I dreamt of flying.
One moment I was frozen in a chemical blackness, and the other I was surrounded by blue and white, soaring and free of the wooden, dirty smell that had enveloped the secret room. Warmth ran against my back, down my legs and arms as the wind flew in my face and up through my mouth into my lungs. The smell of salt water rushing up from below awakened me.
My eyes were already open but it took some time for anything I was looking at to sink in. I was soaring high above the coastline, the people below me little more than specks and the cars and houses like faraway models. Like a toy town. It was so peaceful, so silent besides the muted hiss of air as it pressed around my head like bees. My eyes were not bothered by the rushing: it was as if a glass cone was over my head like a helmet, keeping me safe, sealing me from the air and the sky. Gravity couldn’t keep its fingers on me. I floated free of the Earth. I was invincible, and I was silver.
It startled me only slightly. I had looked down and seen my hands firmly pressed to my sides and noticed something was different. Silver covered the outside of my hands from my knuckles to my wrist in overlapping, reflective scales like the skin of a snake. They moved when I clenched my fist, part of me as if it’d been under my skin all along and I’d only uncovered it. The scales gleamed like mirrors that echoed the sun into my face.

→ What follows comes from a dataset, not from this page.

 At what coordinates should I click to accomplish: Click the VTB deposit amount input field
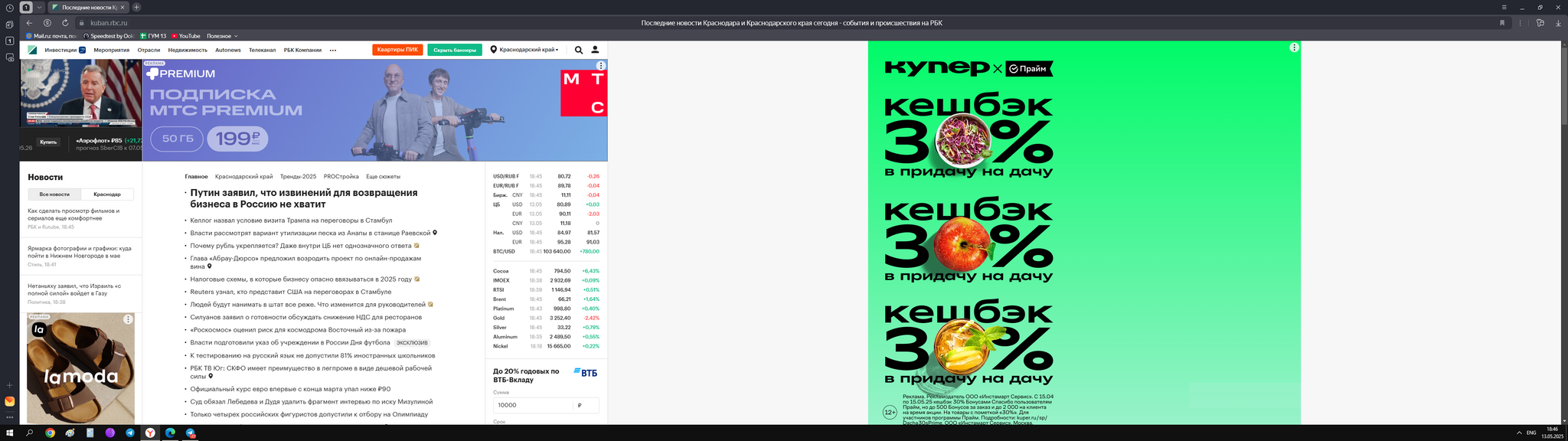point(533,405)
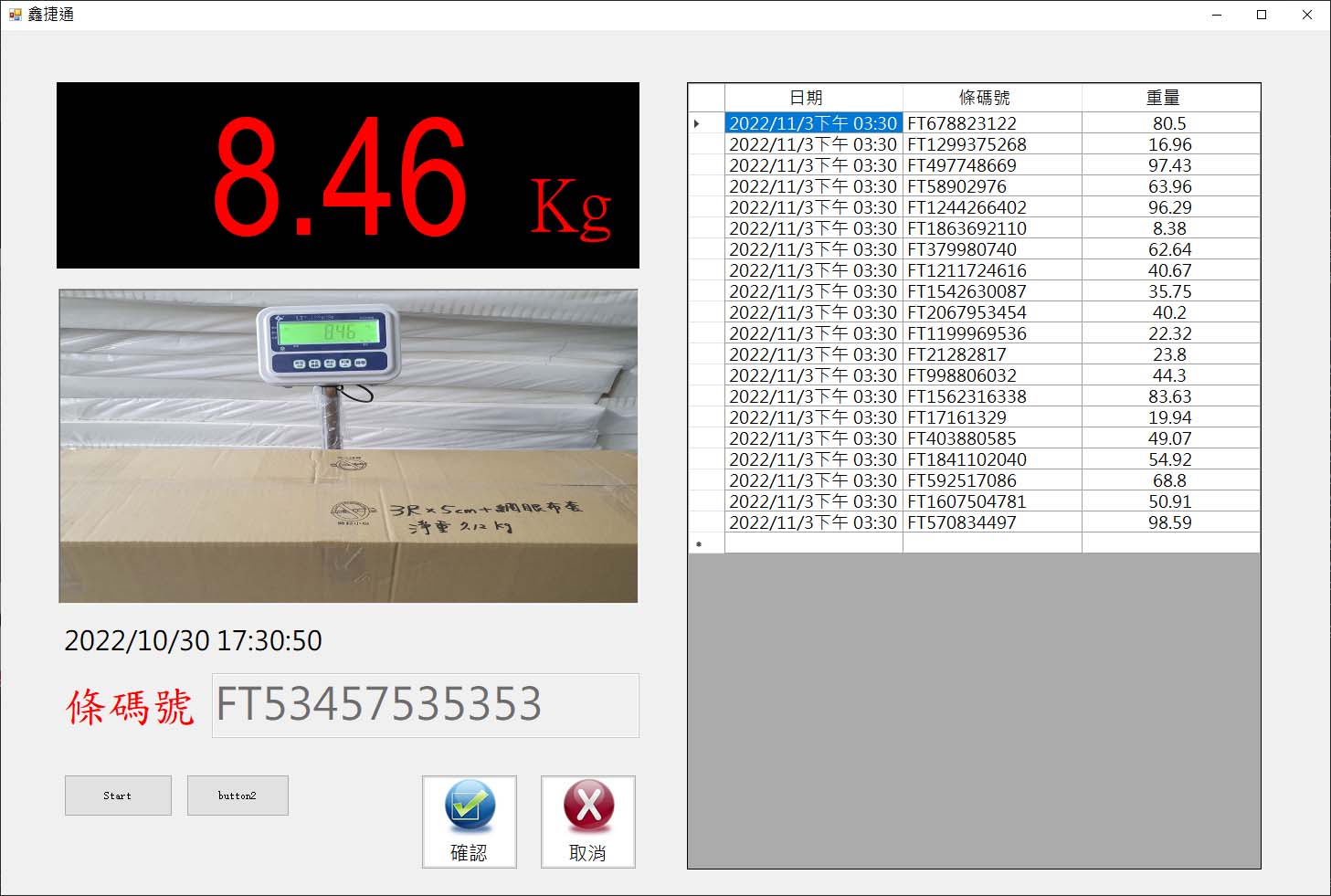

In the dream, this didn’t feel strange at all: the glow of the silver on my hands seemed no more unusual than that of the ring still on my finger. And the flying too. I simply willed myself to go higher and suddenly I was heading upward on my own accord, legs and arms pressed together like I was a long silver bullet. I was actually flying.
I wasn’t alone either. The girl from my dream suddenly appeared from over my shoulder, hands with scales just like mine pressed to her sides. The magnificent silver was even more vibrant in the sunlight. I grinned then leapt higher, as if trying to tempt her into racing against me. I heard her laugh from over my shoulder, a sound I’d never heard from this girl in any dream before. It was enough of a distraction for her to dart ahead.

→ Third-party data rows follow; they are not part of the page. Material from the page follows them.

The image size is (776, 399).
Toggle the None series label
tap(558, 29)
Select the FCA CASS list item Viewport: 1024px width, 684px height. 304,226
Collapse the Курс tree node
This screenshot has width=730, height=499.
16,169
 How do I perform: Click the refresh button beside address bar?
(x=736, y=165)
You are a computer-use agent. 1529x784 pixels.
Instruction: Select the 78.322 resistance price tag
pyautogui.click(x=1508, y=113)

On a plane, the quiet would have been drowned out by a jet engine and babbling passengers, a static of noise ripping through the skies. But here, where we were alone, the silence was omnipresent: a beautiful emptiness of yellow sun and perfect clouds that made all the vast cities and shining coasts and bustling cars below seem insignificant.
She stopped to float as I tried to catch up. Her feet dangled lightly in the air, arms crossed now. I could see every line between the scales on her hands, like miniature black creases dividing tiny mirrors.
I took a labored breath of air and let it out in contentment.